Part of a data file =
========
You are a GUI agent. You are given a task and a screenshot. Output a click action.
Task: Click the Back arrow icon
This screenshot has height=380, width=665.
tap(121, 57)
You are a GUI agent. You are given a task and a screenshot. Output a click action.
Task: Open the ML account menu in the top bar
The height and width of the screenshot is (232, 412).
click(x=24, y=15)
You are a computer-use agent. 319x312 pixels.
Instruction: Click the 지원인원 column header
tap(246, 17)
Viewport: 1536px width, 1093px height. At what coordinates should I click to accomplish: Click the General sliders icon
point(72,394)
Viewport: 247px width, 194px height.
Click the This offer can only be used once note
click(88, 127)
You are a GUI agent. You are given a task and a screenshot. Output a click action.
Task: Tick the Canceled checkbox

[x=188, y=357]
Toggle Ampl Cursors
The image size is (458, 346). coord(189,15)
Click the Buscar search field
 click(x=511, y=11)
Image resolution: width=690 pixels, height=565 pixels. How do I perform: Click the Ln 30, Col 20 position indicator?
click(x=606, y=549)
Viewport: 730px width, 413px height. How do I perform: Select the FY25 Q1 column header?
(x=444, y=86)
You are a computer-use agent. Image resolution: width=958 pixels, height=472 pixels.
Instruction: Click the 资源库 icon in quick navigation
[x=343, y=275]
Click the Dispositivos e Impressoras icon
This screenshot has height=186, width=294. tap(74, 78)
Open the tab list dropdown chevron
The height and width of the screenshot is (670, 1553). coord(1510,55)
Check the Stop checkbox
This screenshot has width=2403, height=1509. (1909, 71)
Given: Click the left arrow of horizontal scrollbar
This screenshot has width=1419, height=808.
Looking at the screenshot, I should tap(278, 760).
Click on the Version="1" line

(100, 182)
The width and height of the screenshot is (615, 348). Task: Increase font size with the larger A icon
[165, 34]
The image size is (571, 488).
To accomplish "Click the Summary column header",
========
Rewrite all of the data above, substituting "column heading" for every instance of "column header" and leaving everything else untouched.

You are a GUI agent. You are given a task and a screenshot. Output a click action.
Task: Click the Back arrow icon
This screenshot has height=380, width=665.
tap(121, 57)
You are a GUI agent. You are given a task and a screenshot. Output a click action.
Task: Open the ML account menu in the top bar
The height and width of the screenshot is (232, 412).
click(x=24, y=15)
You are a computer-use agent. 319x312 pixels.
Instruction: Click the 지원인원 column heading
tap(246, 17)
Viewport: 1536px width, 1093px height. At what coordinates should I click to accomplish: Click the General sliders icon
point(72,394)
Viewport: 247px width, 194px height.
Click the This offer can only be used once note
click(88, 127)
You are a GUI agent. You are given a task and a screenshot. Output a click action.
Task: Tick the Canceled checkbox

[x=188, y=357]
Toggle Ampl Cursors
The image size is (458, 346). coord(189,15)
Click the Buscar search field
 click(x=511, y=11)
Image resolution: width=690 pixels, height=565 pixels. How do I perform: Click the Ln 30, Col 20 position indicator?
click(x=606, y=549)
Viewport: 730px width, 413px height. How do I perform: Select the FY25 Q1 column heading?
(x=444, y=86)
You are a computer-use agent. Image resolution: width=958 pixels, height=472 pixels.
Instruction: Click the 资源库 icon in quick navigation
[x=343, y=275]
Click the Dispositivos e Impressoras icon
This screenshot has height=186, width=294. tap(74, 78)
Open the tab list dropdown chevron
The height and width of the screenshot is (670, 1553). coord(1510,55)
Check the Stop checkbox
This screenshot has width=2403, height=1509. (1909, 71)
Given: Click the left arrow of horizontal scrollbar
This screenshot has width=1419, height=808.
Looking at the screenshot, I should tap(278, 760).
Click on the Version="1" line

(100, 182)
The width and height of the screenshot is (615, 348). Task: Increase font size with the larger A icon
[165, 34]
The image size is (571, 488).
To accomplish "Click the Summary column heading",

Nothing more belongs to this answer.